Tags: faq brainvision raw anonymize sharing

How can I anonymize or deidentify a BrainVision dataset?

The BrainVision recorder and analyzer software writes EEG data in a combination of three separate files

  1. A text header file (.vhdr) containing the header information
  2. A text marker file (.vmrk) containing information about events in the data
  3. A binary data file (.eeg) containing the voltage values of the EEG

We usually refer to such a dataset by pointing to the header file, since that includes pointers to the events and data file.

The header and the marker file might contain potentially identifying information, such as the name of the subject (when used in the original file name) or the data and time at which the recording was done. You can check for yourself by opening the .vhdr and .vmrk files in a text editor.

The vmrk file will have a line like this

Mk1=New Segment,,1,1,0,20190705163846757252 

where 20190705 is the date of recording and the rest the time (i.e., this recording was started at 16:38 in the afternoon).

Scrubbing or shifting the dates

If the data is continuous there is only one segment, which is not interesting for analysis. A quick solution in that case is to remove the New Segment marker completely. However, if the recording was paused, there can be multiple New Segment markers. In that case you should not remove them, as they indicate a gap or hole in the data that you should consider in the analysis. The start of the new segment could for example introduce a jump in the data, and thereby a filter artifact, and you would not want to segment the data in trials that cross the new segment boundary.

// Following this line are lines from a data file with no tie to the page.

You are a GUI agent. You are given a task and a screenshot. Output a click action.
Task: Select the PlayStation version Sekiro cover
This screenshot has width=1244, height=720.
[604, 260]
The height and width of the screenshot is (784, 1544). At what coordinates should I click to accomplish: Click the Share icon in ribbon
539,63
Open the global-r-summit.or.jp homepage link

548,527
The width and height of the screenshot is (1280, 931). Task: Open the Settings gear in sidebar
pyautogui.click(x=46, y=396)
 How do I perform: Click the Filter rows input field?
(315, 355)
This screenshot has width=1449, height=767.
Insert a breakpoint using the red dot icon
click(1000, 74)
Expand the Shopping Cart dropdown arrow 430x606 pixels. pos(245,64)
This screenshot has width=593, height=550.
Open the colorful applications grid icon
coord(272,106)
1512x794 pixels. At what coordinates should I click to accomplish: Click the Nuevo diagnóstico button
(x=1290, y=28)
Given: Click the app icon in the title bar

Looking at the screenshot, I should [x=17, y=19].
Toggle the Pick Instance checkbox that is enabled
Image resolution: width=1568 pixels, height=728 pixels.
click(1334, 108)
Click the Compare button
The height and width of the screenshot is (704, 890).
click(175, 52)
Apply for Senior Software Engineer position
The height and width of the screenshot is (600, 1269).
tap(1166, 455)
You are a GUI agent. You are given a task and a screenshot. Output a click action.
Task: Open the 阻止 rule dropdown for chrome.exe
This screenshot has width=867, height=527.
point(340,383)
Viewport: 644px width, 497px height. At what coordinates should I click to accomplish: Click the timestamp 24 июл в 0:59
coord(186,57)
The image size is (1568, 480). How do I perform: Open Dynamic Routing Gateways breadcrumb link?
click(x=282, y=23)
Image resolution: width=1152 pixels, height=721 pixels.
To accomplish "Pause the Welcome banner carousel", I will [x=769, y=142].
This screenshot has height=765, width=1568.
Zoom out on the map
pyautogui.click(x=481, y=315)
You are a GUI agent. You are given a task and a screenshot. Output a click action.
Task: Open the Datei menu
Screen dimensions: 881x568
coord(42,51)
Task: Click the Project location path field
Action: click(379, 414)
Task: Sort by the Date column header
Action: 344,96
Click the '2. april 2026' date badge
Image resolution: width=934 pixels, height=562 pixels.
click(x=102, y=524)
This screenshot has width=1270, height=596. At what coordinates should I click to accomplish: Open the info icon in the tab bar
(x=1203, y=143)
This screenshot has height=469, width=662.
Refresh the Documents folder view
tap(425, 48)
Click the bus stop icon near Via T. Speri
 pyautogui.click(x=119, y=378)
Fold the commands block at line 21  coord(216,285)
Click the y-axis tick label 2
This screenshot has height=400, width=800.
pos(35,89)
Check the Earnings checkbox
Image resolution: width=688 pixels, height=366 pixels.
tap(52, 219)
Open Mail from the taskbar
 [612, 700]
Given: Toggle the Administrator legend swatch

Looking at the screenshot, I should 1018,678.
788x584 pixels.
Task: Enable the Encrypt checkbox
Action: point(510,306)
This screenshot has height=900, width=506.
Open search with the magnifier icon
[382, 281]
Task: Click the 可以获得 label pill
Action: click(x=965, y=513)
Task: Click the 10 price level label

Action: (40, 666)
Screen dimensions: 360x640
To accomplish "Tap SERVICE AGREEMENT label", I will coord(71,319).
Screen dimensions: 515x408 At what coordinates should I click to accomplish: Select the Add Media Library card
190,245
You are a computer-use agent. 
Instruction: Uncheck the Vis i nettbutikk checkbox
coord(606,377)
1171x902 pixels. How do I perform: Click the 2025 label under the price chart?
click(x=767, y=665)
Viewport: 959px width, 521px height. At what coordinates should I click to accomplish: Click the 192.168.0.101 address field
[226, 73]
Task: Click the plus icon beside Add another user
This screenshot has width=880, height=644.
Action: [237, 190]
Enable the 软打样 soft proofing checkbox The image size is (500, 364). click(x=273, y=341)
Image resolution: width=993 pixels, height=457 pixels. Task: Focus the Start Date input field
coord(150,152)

To keep the time of day, for example when it is relevant in the analysis as a potential variable or confound, you can replace the first 6 digits. The BIDS specification recommends to take a date before 1925, as nobody would interpret that as a realistic recording date. Using a text editor, you could replace the first 8 digits by 19000101, i.e., 1 January 1900.

If you also want to keep the relative order in which participants were measured, or the time between subsequent sessions on the same subject, you can shift all the dates with a random amount, where that amount is the same for all recordings. Shifting with a certain amount of years is easy, but better (i.e., less identifiable) is to shift with YY years, MM months and DD days, where only you know how large that shift is. Doing that by hand is a bit tricky, especially when the date subsequently crosses boundaries between months and/or years. You can use MATLAB to help with that, for example using something like this:

>> datetime('20190705', 'InputFormat', 'yyyyMMdd') % today
ans = 
  datetime
   05-Jul-2019

>> datetime('20190705', 'InputFormat', 'yyyyMMdd') - years(10) - days(45) % shift it
ans = 
  datetime
   20-May-2009 13:48:00

>> yyyymmdd(ans) % this is a MATLAB function to convert the datetime back into a string
ans =
    20090520

Rewriting the files

Alternatively, you can use the following code to anonymize the BrainVision recordings:

hdr   = ft_read_header(inputfile);
dat   = ft_read_data(inputfile, 'header', hdr);
event = ft_read_event(inputfile);

hdr = rmfield(hdr, 'orig');

ft_write_data(inputfile, dat, 'dataformat', 'brainvision_eeg', 'header', hdr, 'event', event)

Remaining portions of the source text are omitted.